The Upfronts are right around the corner now, and if you’re not yet planning, you’re too late. Even worse, if you’re planning with last year’s data, you’re still too late. And while Multi-touch Attribution (MTA) is a powerful tool, it’s reliant on old data that is very vulnerable to challenges that make it unusable for planning. That means you’re running the risk of leaving missed customers and dollars on the table.
Here’s why.
MTA was once the gold standard. Marketers tracked user-level activity data to determine which media touches had the most impact in convincing customers to buy something.
Ah, the good old days of 2010.
But as consumers and companies lock down on privacy data, companies face major challenges in identifying and tracking their target audience.

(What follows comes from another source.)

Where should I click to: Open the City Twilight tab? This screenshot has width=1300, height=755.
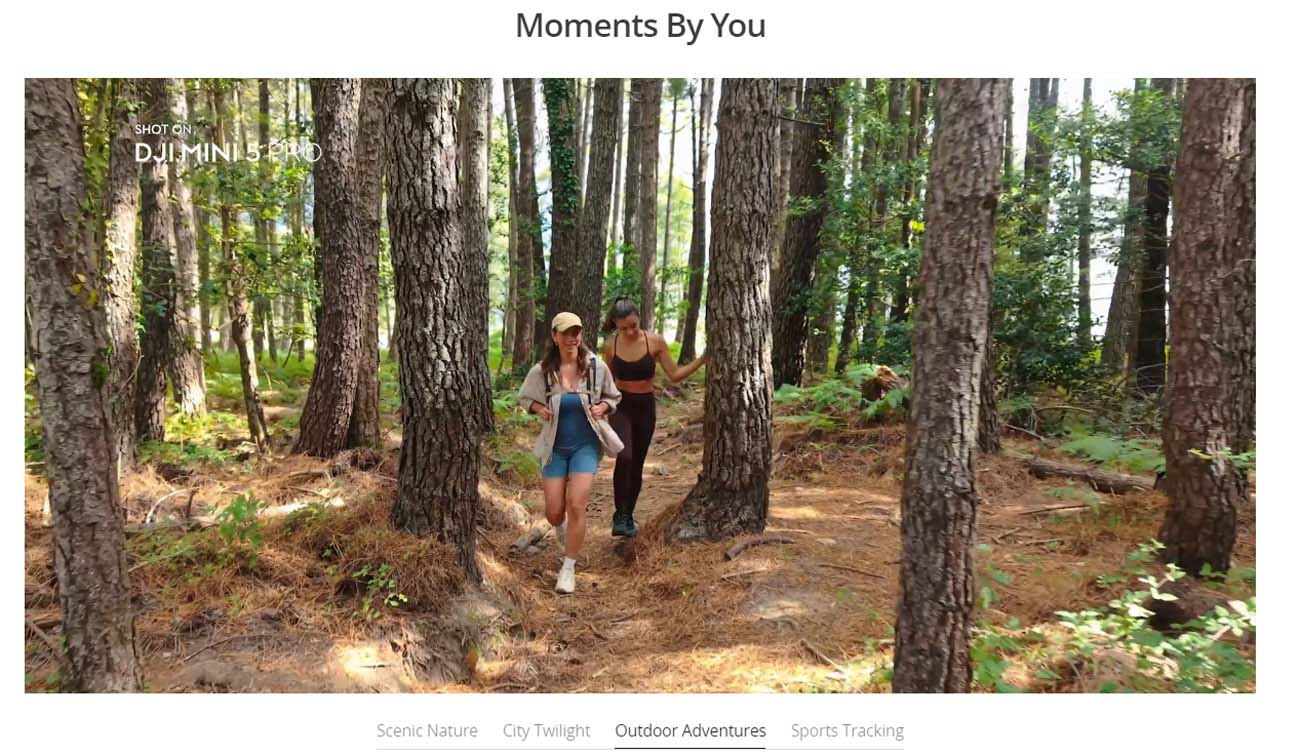point(546,730)
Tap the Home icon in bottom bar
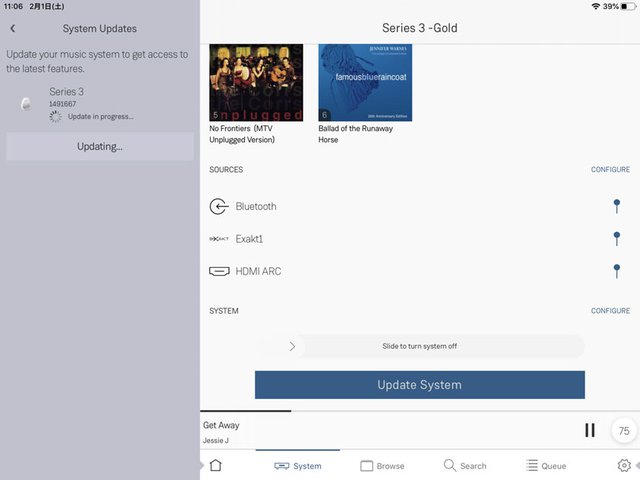 [x=215, y=465]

Apple recently made privacy changes that make it nearly impossible to track 55% of the US mobile phone market. As browsers default increasingly to “Do not track” settings, cookies are less valuable. And the proliferation of devices used to stream TV and other video leave marketers guessing which device IDs represent a person or even the same household.
The challenge of understanding advertising efficacy is nothing new. When commercial TV broadcasts started about 100 years ago, marketers had to figure out how to track the success of their ads.
We know what you’re up against planning for the Upfronts this year, and we know how different you and your competitors are expecting it to be too.
It’s getting harder, not easier, to connect a touch to a purchase. With traditional MTA, it’s almost impossible to determine which touch deserves the most weight. There’s first touch, last, equal and time decay to consider.
EDO built the first AI-driven MTA modeling solution based on big data. In research data parlance, EDO relies on syndicated data – that means we collect ourselves or via partners ad occurrence and behavioral outcome that covers all of the advertising categories on TV including years of historical data, without relying on increasingly challenged tracking techniques like cookies. As we are all learning from ChatGPT and other AI software, more data is strictly better for training AI models.
Now, being the first doesn’t necessarily make anyone the best at anything, but it does show how willing we are to approach tried-and-true thinking with new angles. Prior to our company starting its work in 2015, MTA was ploddingly slow. It was limited to one client at a time. And it worked only if there was enough data available to track.
But that was then, and this is now.
EDO has minute-by-minute Google search data for every major TV advertiser across all categories dating back to the start of 2015 (and we have since added huge web site visitation data too). That trove of data gives us insight you can’t find anywhere else. And it’s actionable information, which is getting harder and harder to find in the marketing industry.
We know what you’re thinking. You already have a lot of measurement partners telling you what’s what for the Upfronts. So why rock the boat? Simple – you need signals that move at the speed of business – like predictive outcomes data. Which is where EDO comes in. EDO tracks every Convergent TV ad’s performance. We see how every airing performs. We know which ad performs best on which network. We know which ad performs best at which time of day. Every ad, everywhere, all at once
Think about that for a second.
Looking specifically at your creatives, EDO can tell you which one is working the best. That might mean airing one advertisement on one linear network and a different ad targeted at a streaming audience segment. EDO can tell you when it’s time to sunset a formerly effective ad out of rotation, but we can also tell you when you should spike an underperforming creative.
That’s all useful, but there’s more.
We also see what’s working for your competitors – and also what they’re doing wrong. If you’re in the pharmaceutical business, we can tell you how your competitors are advertising and suggest paths forward that will help you compete and win. Our AI models and big data even enable you to extrapolate what will happen if you want to try a different strategy altogether.
Obviously, MTA still has a place in a marketer’s toolbox. You should track the moments driving consumers to buy what you are selling. But tracking touches to sales accurately isn’t always possible, and that situation is becoming more opaque, not clearer.
Consumers will continue to make buying decisions because of an ad they saw. And at some point in the buying process, they give off a signal to companies that they intend to buy something. Don’t let signal loss sabotage your Upfront planning.
As you head into Upfront season, you need to know what works. And, when it comes to MTA, you need investment grade signals that you can use.